In the 17 periods in which they both ran out of money, timed portfolios lasted 23 years on average, vs. 16 years for buy-and-hold portfolios. In three periods, timing survived 40 years but buy-and-hold was exhausted long before that.

In only one period, 1975 through 2000, was the final outcome still unknown, with four years to go.

In the end, we concluded that it's very risky to recommend a combination of 7 percent withdrawals and adjustments for actual inflation. 

We next looked at the same combinations, only with a 6 percent withdrawal rate adjusted for actual inflation.

Again we found that the timed portfolio did better in 33 of 35 periods. Of the 20 periods that lasted for 40 years, the timed portfolio survived 100 percent of the time, while the buy-and-hold portfolio survived in only 15 periods. 

In the 15 periods in which both approaches survived, buy-and-hold left retirees with an average of $1.9 million after 40 years, while timing left them with an average of $3.8 million.

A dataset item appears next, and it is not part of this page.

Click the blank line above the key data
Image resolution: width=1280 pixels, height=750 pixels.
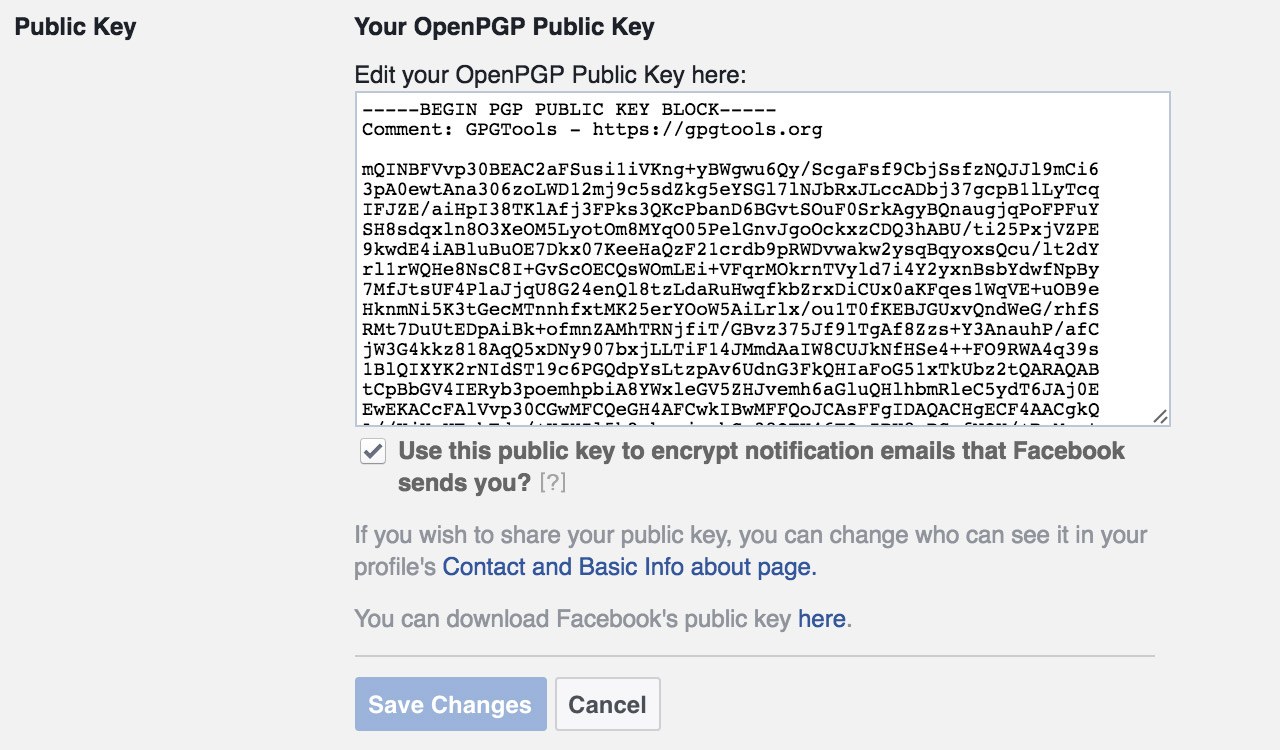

In the 11 periods in which both timing and buy-and-hold ran out of money (this included most of the periods that started after 1960), buy-and-hold lasted an average of 12 years, while timing lasted an average of 24 years.

Our conclusion: If you’re going to take out 6 percent, adjusted for real inflation, this simple timing system was far superior to buying and holding. But in 11 periods, timing still couldn’t avoid exhausting a portfolio.

So we took one more step toward being conservative and assumed a 5 percent withdrawal rate, adjusted for actual inflation. Many academic studies of portfolios have concluded that 5 percent is a “safe” rate to draw from a retirement portfolio. But that wasn’t true if retirees used buy-and-hold and the withdrawals were adjusted for inflation.

Just as before, we found only one period out of 35 in which the buy-and-hold portfolio did better than the timed one. Timing survived every period that lasted 40 years. Buy-and-hold ran out of money in four of those periods.

In the 40-year periods in which it survived, buy-and-hold left retirees with an average of $2.5 million after 40 years. In the 40-year periods in which timing survived, it left an average of $4.3 million.

We realize this study does not lead to any prescribed course of action that’s guaranteed to make retirees happy and wealthy. Life simply is not that simple. But here are a few useful conclusions to come out of this work:

  • Whatever withdrawal rate you choose, market timing is likely to make your money last longer than a simple buy-and-hold approach.

  • Timing is also likely to allow you to leave a larger legacy to your children or your favorite charities.

  • Timing’s lower volatility is likely to let you live through your retirement years with less anxiety.

  • With timing, you’ll be less likely to have to downgrade your lifestyle.

Here are a few final thoughts.

Most retirees and soon-to-be-retirees that we know have four big financial concerns. They want an adequate standard of living. They don’t want to run out of money. They don’t want inflation to rob them of their purchasing power. And they want to have something left at the end for a legacy to their children, their favorite charities or other heirs.

I’m convinced that market timing will help with each of those objectives.

But unfortunately, you will never find a guaranteed way to accomplish them all. These four objectives sometimes compete with each other. You can leave a legacy if you live like a miser. You can live high on the hog for awhile if you are willing to take the risk of outliving your money. You can start out with an ambitious rate of withdrawal if you aren’t worried about inflation.

But unless you have a vast amount of money, you’ll probably have to juggle these competing goals. That’s just the way it is.

I think you’re more likely to be satisfied and happy in retirement if you accept the fact that life is uncertain by its very nature.

Here’s my parting advice: Whether or not you use market timing, do your best to take the point of view that no matter how well you set up your retirement, somewhere along the way you may have to change your plans to adapt to circumstances that you can neither predict nor control.

That’s a youthful attitude, and I recommend it to you.